***** Quoted passage
When the Macro Plays manuscript pages recently came out of the Folger vault for a day of conversation with scholars, curators, and the conservation team, I got a good look at some doodles.

Left page contains doodles of dragons heads and a man wearing foppish clothing; right page contains handwritten text

Compelling “doodles” on fol. 98v of the Macro Manuscripts.

Unlike the careful drawing on the final folio of the Macro play of The Castle of Perseverance, famously heralded as the earliest extant English stage design, the crude sketches on the first and last paper pages of the late-medieval masque-like play Wisdom 1 haven’t received much attention. “A man surrounded by dragons is drawn on f. 98v and the head of a man on f. 121v” is all the editor of the Early English Text Society edition had to say about them; David Bevington, in his Folger facsimile edition of The Macro Plays, says even less: “98v and 121v feature drawings of men, dragons, and the like.” Hamnet calls them doodles.

I’d looked at facsimile images of these Wisdom manuscript drawings many times. I’d also wondered about what looks like a cut page repair below the sketches on fol. 98v. It is, in fact, a cut-page repair, the Folger conservation team told me, a clean cut and not a rip—probably done to excise an earlier owner’s signature. I nodded and wrote this fact down in my notebook. Then I looked again at the doodles in front of my eyes. And I suddenly doubted that these were just random scribbles.

Detail of a drawing in the manuscript, depicting a bearded king holding a scepter.

Detail of the image on fol. 121v, showing a bearded king holding a scepter.
**********
Exercise requirements —
A – In the passage about the Macro manuscript doodles, what was the cut on fol. 98v probably made to remove?
B – Write the next part of the passage about the Macro manuscript doodles, picking up after its final line.
***** Data
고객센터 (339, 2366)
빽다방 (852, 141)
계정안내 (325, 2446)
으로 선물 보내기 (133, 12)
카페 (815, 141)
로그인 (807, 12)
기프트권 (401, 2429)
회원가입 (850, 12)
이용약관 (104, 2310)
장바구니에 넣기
**********
Solved tasks —
A – An earlier owner's signature.

B –
Certainly, this small sketch on the reverse of the last leaf of the Wisdom manuscript seems to have a clear meaning. The bearded king, holding a scepter and wearing what looks like a white, furred mantle, must be intended to invoke the “ryall hood furred with Ermyn,” the “berde” and “Regall scheptur” of Wisdom’s entrance in the play’s opening stage direction. In lines 14-16 of the play, the allegorical figure of Wisdom explains that this archetypal kingly array represents Christ, “now Gode, now man,/Spows of the chyrche and wery patrone, / Wyffe of eche chose sowle.”

Much more intriguing is the central figure of the bearded man drawn on folio 98v of the manuscript, attired in the spiffy slashed doublet with frilled neck and sleeves, slashed knee pants, hose, and cod-piece that were the height of English courtly fashion in c. 1540-1560.2

detail of drawings, showing the foppishly dressed man

Detail of fol. 98v, showing the foppishly dressed man surrounded by monstrous heads.

This is not just any male figure; this is a Gallant.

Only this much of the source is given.